Beef Demand and Cattle Prices

Cattle prices are derived from the total value that consumers place on beef products, writes Derrell S. Peel, Oklahoma State University Livestock Marketing Specialist.
calendar icon 10 May 2019
clock icon 3 minute read

Final consumer demand for beef determines beef carcass values and sequentially, fed cattle prices, feeder cattle prices, and calf prices. Supply works in the opposite direction as cow-calf producers act on the derived demand signals incorporated in calf prices to produce a supply of calves and which leads sequentially to feeder cattle supplies, feedlot production, cattle slaughter and total beef production. There are complicated and intricate dynamics of time and space in these multi-sector vertical market relationships, all of which contribute to making the cattle and beef industry a very complex set of markets.

The complexity increases when one realizes that beef demand is not a single market but is the net effect of the disassembly of beef carcasses into many products entering different, but often related markets. The total carcass value that drives beef and cattle markets is the net effect of several hundred products that result from slaughter and fabrication and ultimately become thousands of different products that are part of retail grocery, hotel, restaurant and institutional markets and exports, along with markets for edible offals and other by-products of cattle slaughter.

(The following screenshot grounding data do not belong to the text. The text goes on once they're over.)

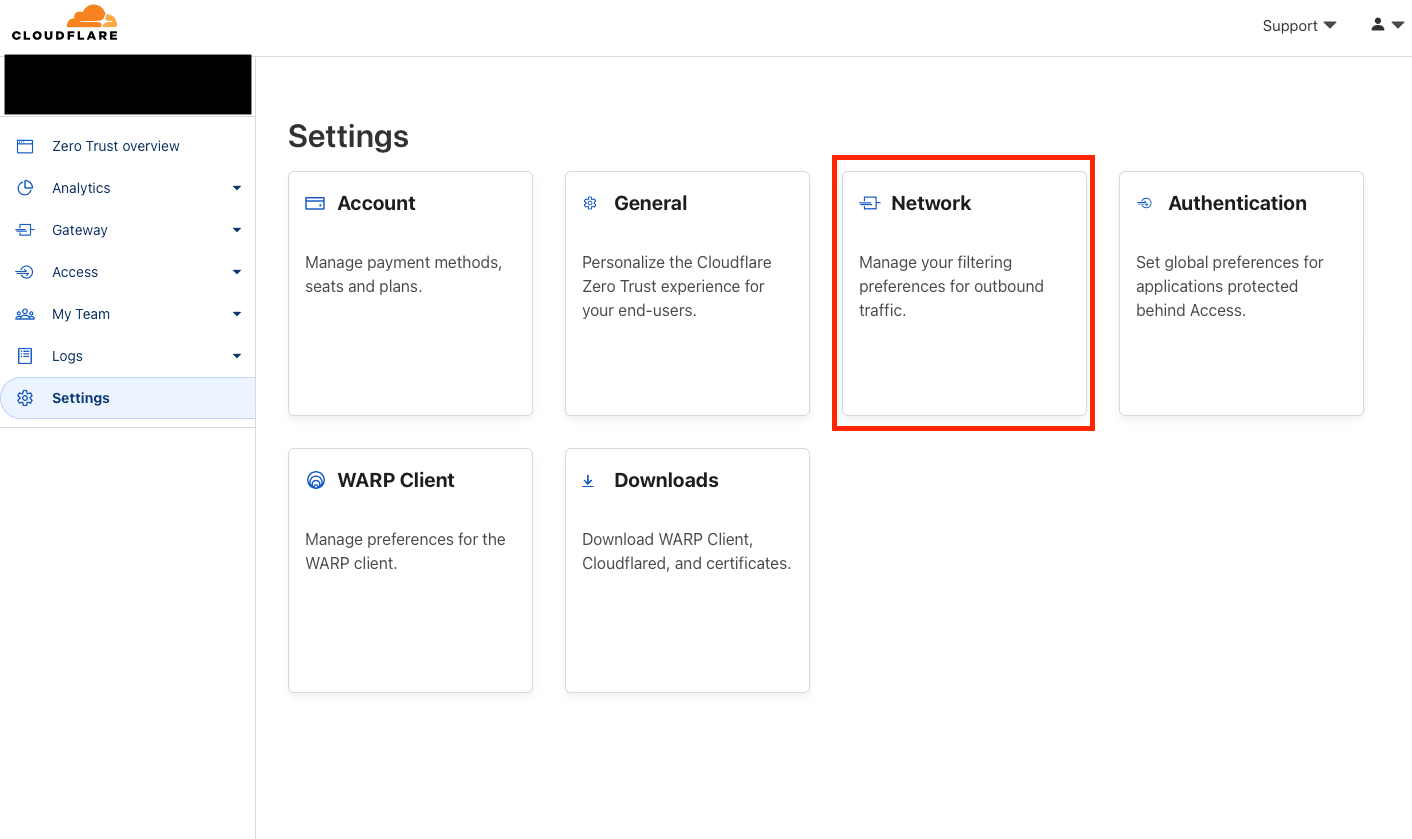Open the Account settings card

coord(410,293)
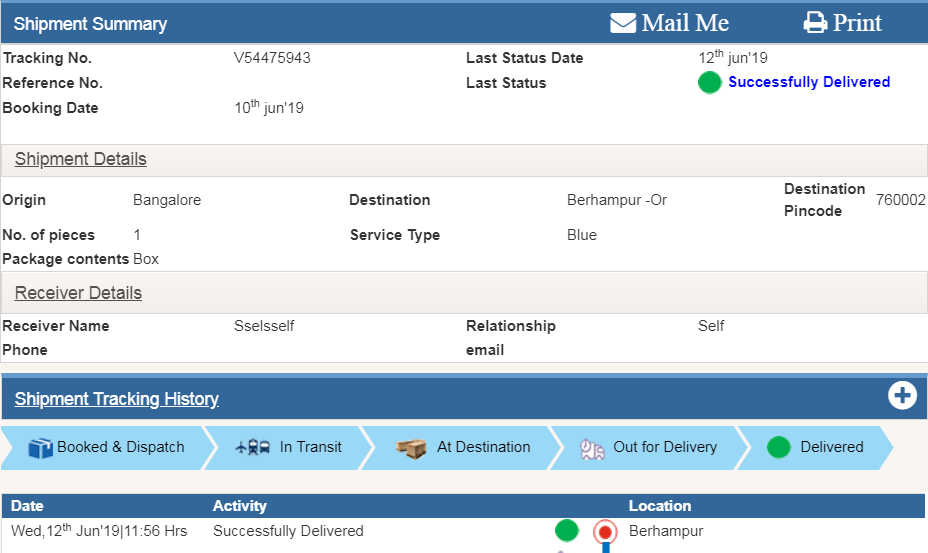
Task: Click the Print text button
Action: point(858,23)
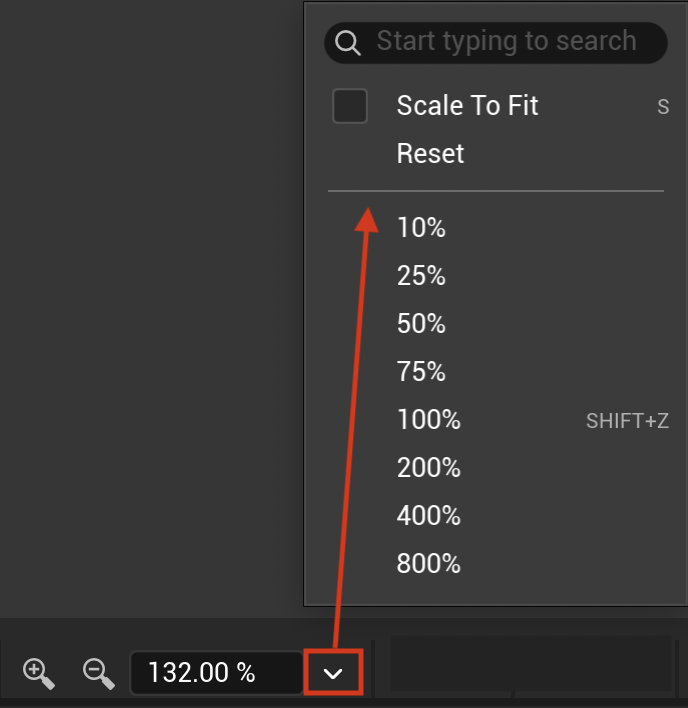This screenshot has width=688, height=708.
Task: Focus the Start typing to search field
Action: click(x=496, y=43)

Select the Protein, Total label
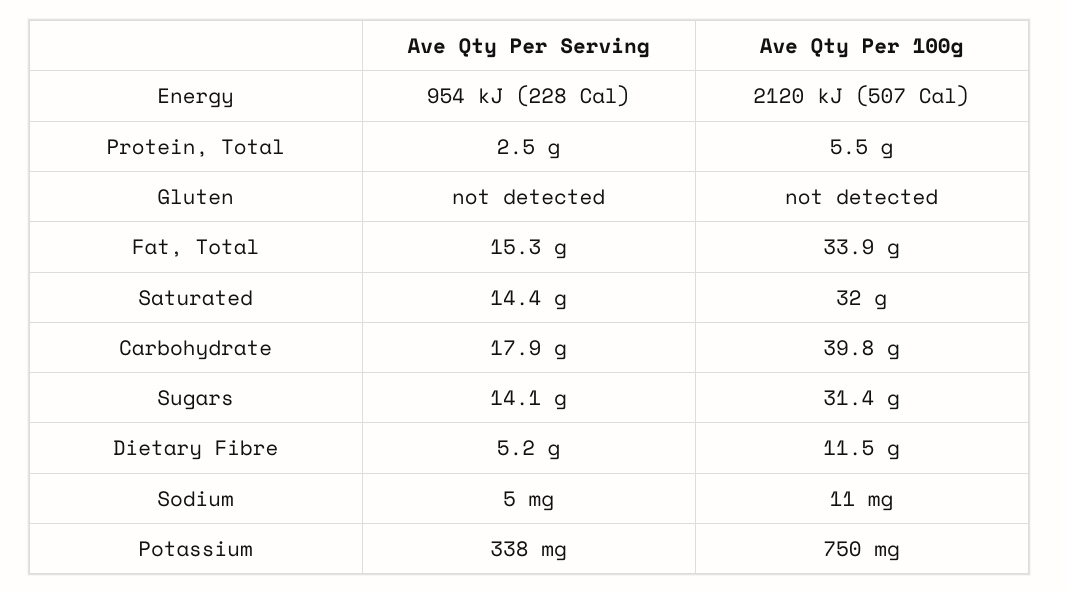coord(195,147)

It is common in academic and industry discussions to refer to beef demand in the aggregate, often in the context of competing proteins, primarily pork and poultry. In reality, final beef markets consist of an immense array of companies and activities at the wholesale and further processing levels that link consumers with beef markets.

Recent research at Oklahoma State University highlights this diverse set of markets and the challenges of understanding beef demand when it is disaggregated into the myriad of individual beef product markets. The research drew heavily on interviews across the multitude of beef market sectors including packers; wholesale food distribution companies; further processors; retail grocery companies; restaurant companies and beef export specialists.

In total some 30 interviews were conducted across the country with companies representing a cross-section of the beef product industry including multiple firms at all beef market levels. These interviews provide a representative view of national and regional packing companies; further processing firms, including steak cutters providing portion control products as well as other processed product providers along with grinding companies providing hamburger for fast food restaurants; national and regional food distribution companies; and beef exports; as well as representatives of the 40,000 retail grocery stores and the 600,000 restaurants in the country.

Numerous issues and trends were identified in the research, which highlight the dynamic and evolving nature of beef markets. Important beef market factors include changes in beef demand following the 2008-2010 recession, impacts of record high prices in 2014-2015, increasing exports and impacts in specific beef markets, increasing demand for additional fabrication of beef products, the impact of increasing carcass size, demand for bone-in versus boneless beef products, fresh versus frozen products and the use of deep chill technology, increased demand for value-added products including more beef products resulting from additional fabrication as well as added-ingredient products, the role and increased marketing of cow beef, labor and trucking constraints, and the blending of beef marketing channels with growing popularity of home food delivery resulting from increased demand for restaurant take-out along with meal kits for home delivery or in-store purchase.

Beef markets are getting ever more complex, a trend that is likely to continue, if not accelerate. When the vast array of horizontal beef product markets is considered along with the complex set of vertical cattle and beef production sectors, all of which operate in complicated dimensions of time and space, there can be little doubt that the U.S. cattle and beef industry is one of, if not, the most complex set of markets on the planet.